Но спиртом не пахло.
— Нет же, по сути это вода. — объяснила Тора. — Просто немного магическая.
— Энчин?
— Не совсем. — терпеливо объясняла Тора. — Энчины делают людьми, а эта вода течет сама собой.
Я вытаращил глаза:
— Откуда⁈
— Да много откуда. — Тора взяла чайничек и налила в одну из чашек темного, почти черного, исходящего паром, чая, подвинула ко мне. — В Шалихаде много таких родников. Есть мнение, что они все текут из одного места, но растекаются так далеко, что захватывают собой почти всю страну.
— Нормально! — удивился я, беря чашку в руки. — Просто течет из-под земли! Да это же золотая жила! В моем мире придумывают десятки всяких средств, одно другого дороже, чтобы инфекции разные убивать, а тут… из-под земли течет!
— Ну, не совсем из-под земли. — Тора улыбнулась, и отпила из своей чашки. — Даба течет на глубине, так что до ее источников еще надо докопаться. Но большинство городов Шалихада стоят как раз на тех местах, где в свое время были обнаружены источники даба.
— Да все равно! — я взмахнул руками, едва не облившись при этом чаем. — У нас где только и что только не бурят, а тут такая… Панацея! Прямо самотеком! Счастливые люди!

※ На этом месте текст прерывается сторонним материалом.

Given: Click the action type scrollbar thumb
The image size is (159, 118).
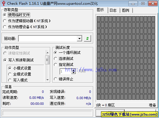Looking at the screenshot, I should pyautogui.click(x=47, y=60).
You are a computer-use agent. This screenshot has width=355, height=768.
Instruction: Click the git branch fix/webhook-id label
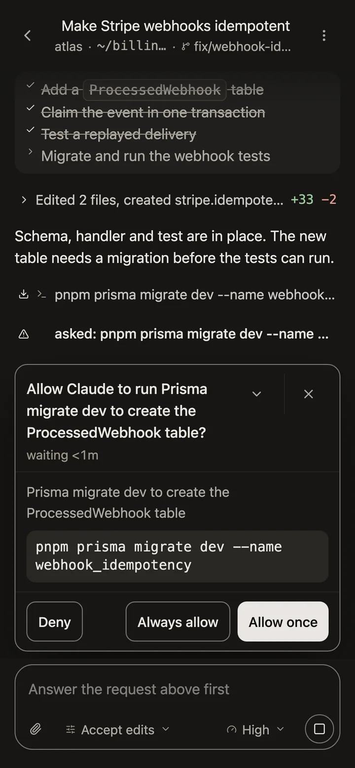(x=236, y=47)
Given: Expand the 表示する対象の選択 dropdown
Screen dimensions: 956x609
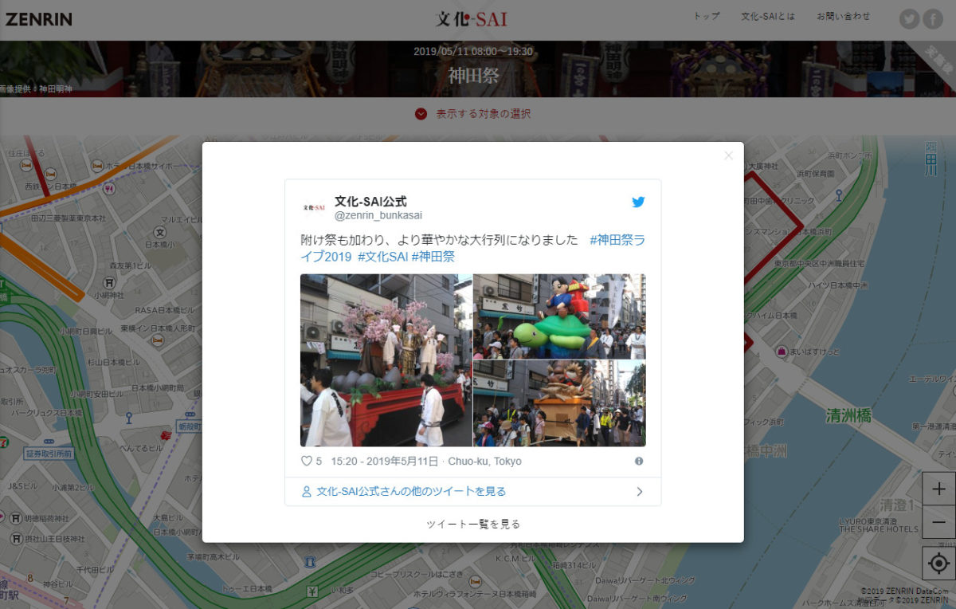Looking at the screenshot, I should pos(421,114).
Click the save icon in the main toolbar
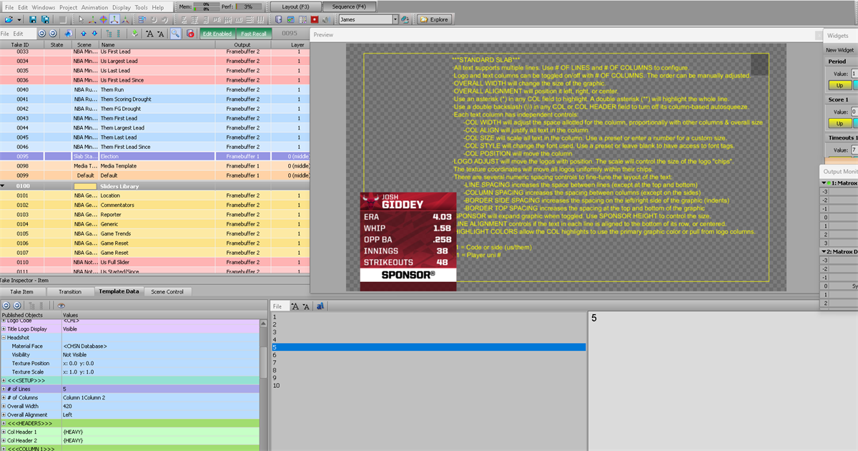This screenshot has width=858, height=451. pyautogui.click(x=34, y=19)
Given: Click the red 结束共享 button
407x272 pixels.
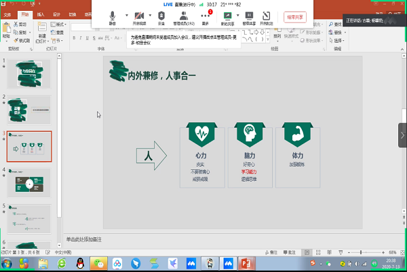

— Расскажи им, что они счастливые, они бы тебе в лицо посмеялись. — улыбнулась Тора и отхлебнула снова. — Все-таки Шалихад — не самое приветливое место для жизни.
— Да наплевать! — никак не успокаивался я. — Если у них тут есть такая… Даба, то они на одной только торговле ею могут купить вообще все, что пожелают!

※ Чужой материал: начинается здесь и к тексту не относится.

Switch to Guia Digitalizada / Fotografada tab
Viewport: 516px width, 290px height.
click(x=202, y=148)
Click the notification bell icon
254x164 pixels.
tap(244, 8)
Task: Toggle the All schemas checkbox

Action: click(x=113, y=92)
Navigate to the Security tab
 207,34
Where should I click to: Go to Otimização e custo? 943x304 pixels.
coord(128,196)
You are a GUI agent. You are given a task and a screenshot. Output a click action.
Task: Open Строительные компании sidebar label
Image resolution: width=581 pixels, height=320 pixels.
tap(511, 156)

— Так они и делают. — кивнула Тора. — Даба это один из основных товаров Шалихада. У тебя сейчас чай остынет, пей.
— Я лучше поем сначала. — я потянулся к казану.
— Нет, погоди. — Тора перехватила мою руку на половине пути. — Сначала выпей чашку чая. Потом принимайся за еду. Этот чай помогает пищеварению, если выпить его на пустой живот.

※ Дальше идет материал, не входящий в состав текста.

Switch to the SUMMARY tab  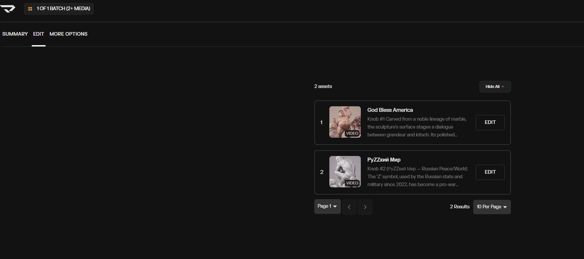click(15, 34)
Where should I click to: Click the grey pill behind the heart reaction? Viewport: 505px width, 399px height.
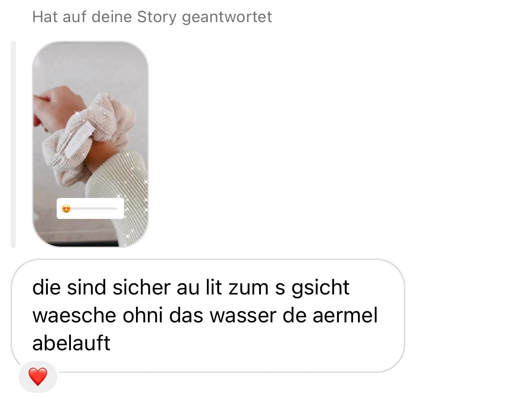38,377
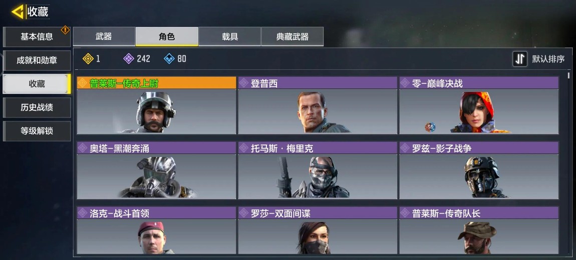
Task: Go to 历史战绩 section
Action: (x=37, y=107)
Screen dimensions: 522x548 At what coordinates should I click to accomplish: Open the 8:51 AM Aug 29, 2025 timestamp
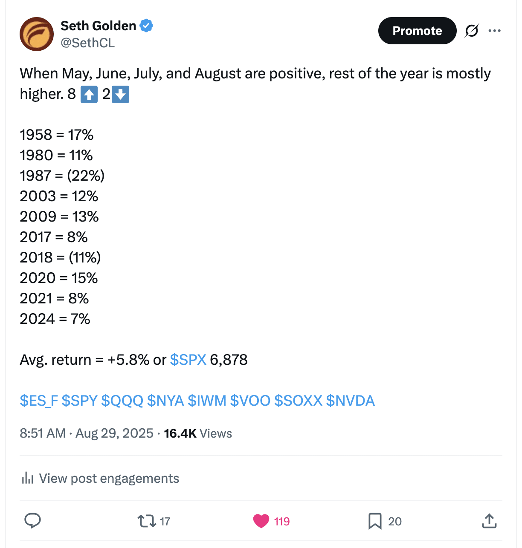[86, 433]
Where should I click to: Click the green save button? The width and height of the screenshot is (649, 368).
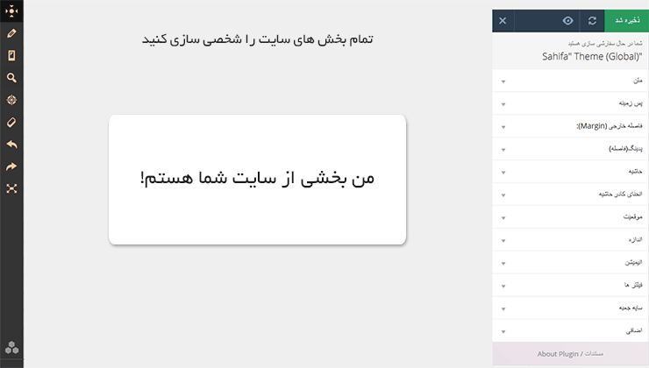coord(627,21)
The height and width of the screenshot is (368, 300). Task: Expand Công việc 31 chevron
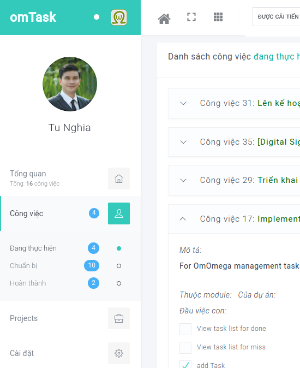coord(183,103)
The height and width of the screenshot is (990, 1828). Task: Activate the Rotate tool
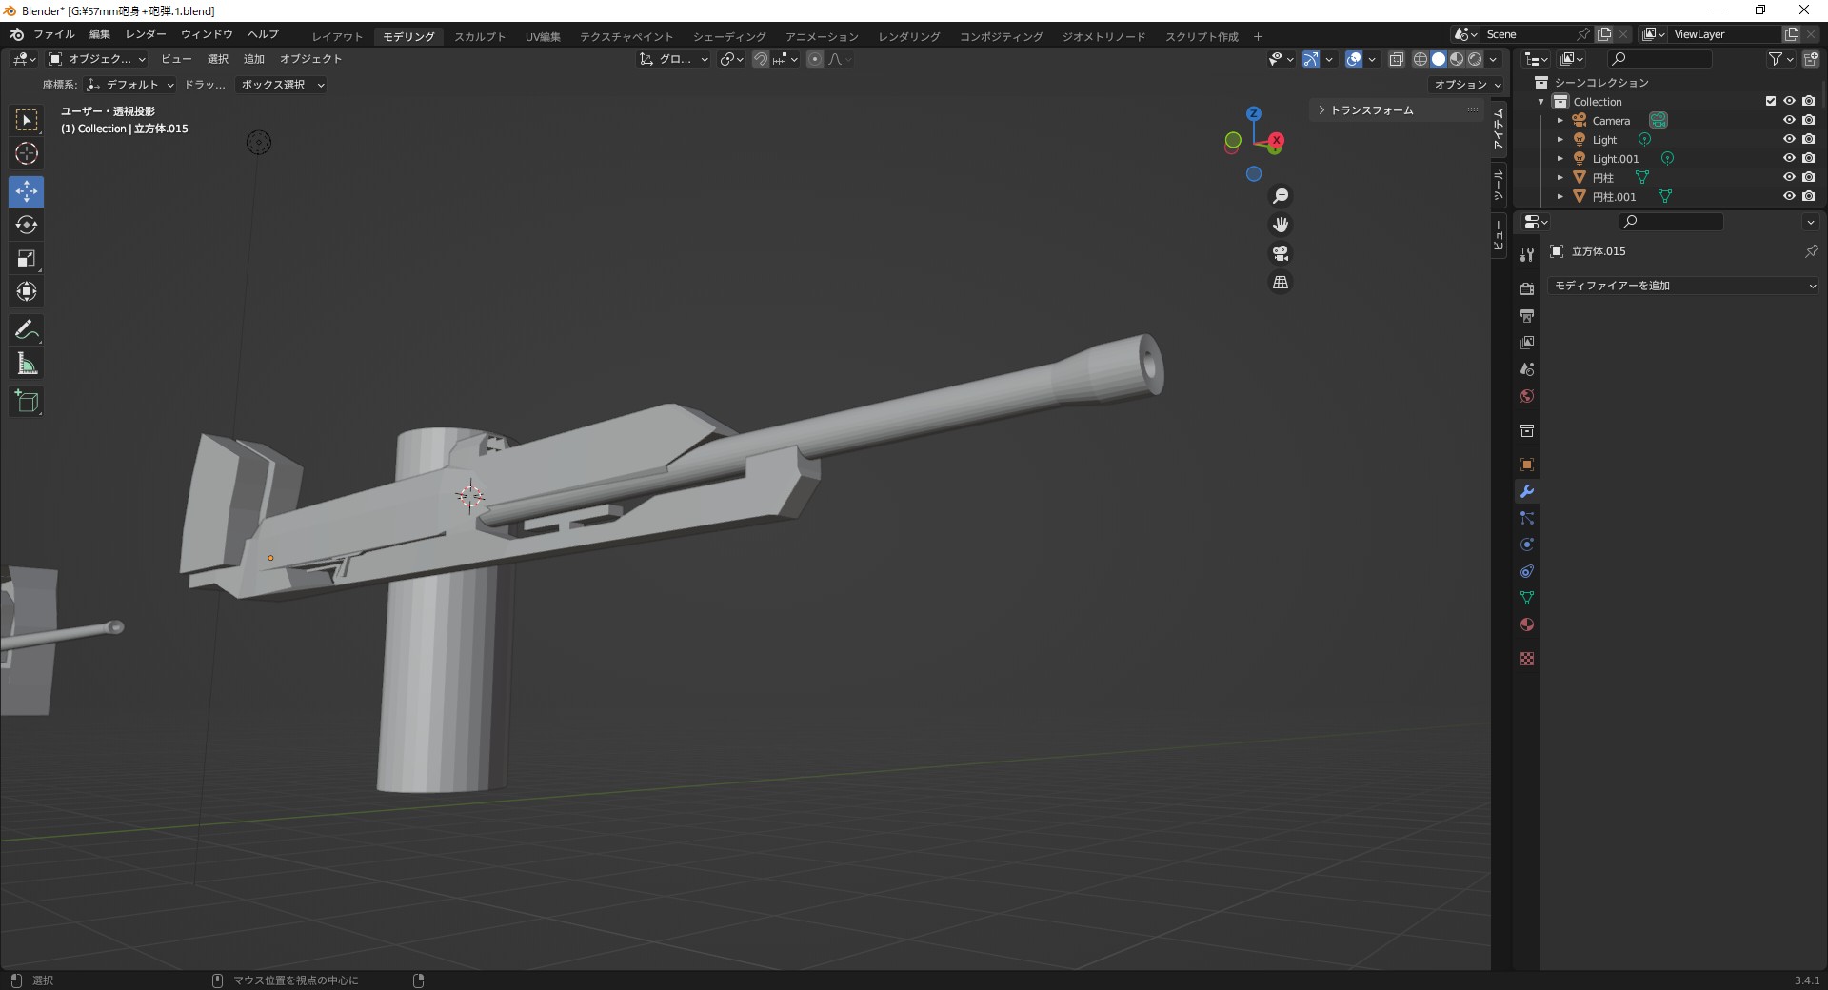(x=27, y=225)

— Тоже какой-то особенный? — усмехнулся я, поднося к губам чашку. — На дабе сваренный, да?
— Даба. — поправила меня Тора. — Язык другой, не совсем подчиняется андрадским правилам, и это слово не меняется. И нет, чай не на даба. Если бы он был на даба приготовлен, ты бы после еды, запитой им, с вонючего ящика целый день бы не слез.
«Вонючий ящик» это, надо думать, туалет. А не слез бы я, надо думать, потому, что даба убивает не только всякую заразу, но вообще все бактерии без разбора, в том числе те, что живут внутри организма.
Все равно потрясающая штука. Как спирт, но, сука, не спирт. Да еще и природный.
Я отхлебнул из чашки, глядя на Тору. Чай оказался горячим, очень крепким и с совершенно умопомрачительным вкусом. Казалось, я отхлебнул из котла, в котором несколько дней подряд варится сандаловое полено, приправленное бергамотом, корицей, мандариновыми шкурками и черт пойми чем еще. Будто бы взял в супермаркете одну из тех упаковок чаев, которые обещают тебе двадцать пять вкусов в одном пакетике, а в итоге оказывается, что имелся в виду только аромат.
А здесь был именно вкус. Многогранный и меняющийся от любого внешнего фактора. Покатал глоток рту, спустил на корень языка — почувствовал что-то одно. Согнал к щекам — что-то другое. На кончике языка — что-то третье. А когда от всех действий чай подостыл — раскрылось и что-то четвертое. И даже не всегда было понятно, что именно за оттенок вкуса сейчас чувствуешь, но это не мешало наслаждаться ими. Даже глотать не хотелось это произведение чайного искусства, но — пришлось.
Под довольным взглядом Торы я сделал новый глоток и снова принялся задумчиво катать его во рту.
— Проникся. — резюмировала она и наконец сняла крышку с казана, выпуская наружу изумительный дух. — Ничего, сейчас проникнешься еще больше.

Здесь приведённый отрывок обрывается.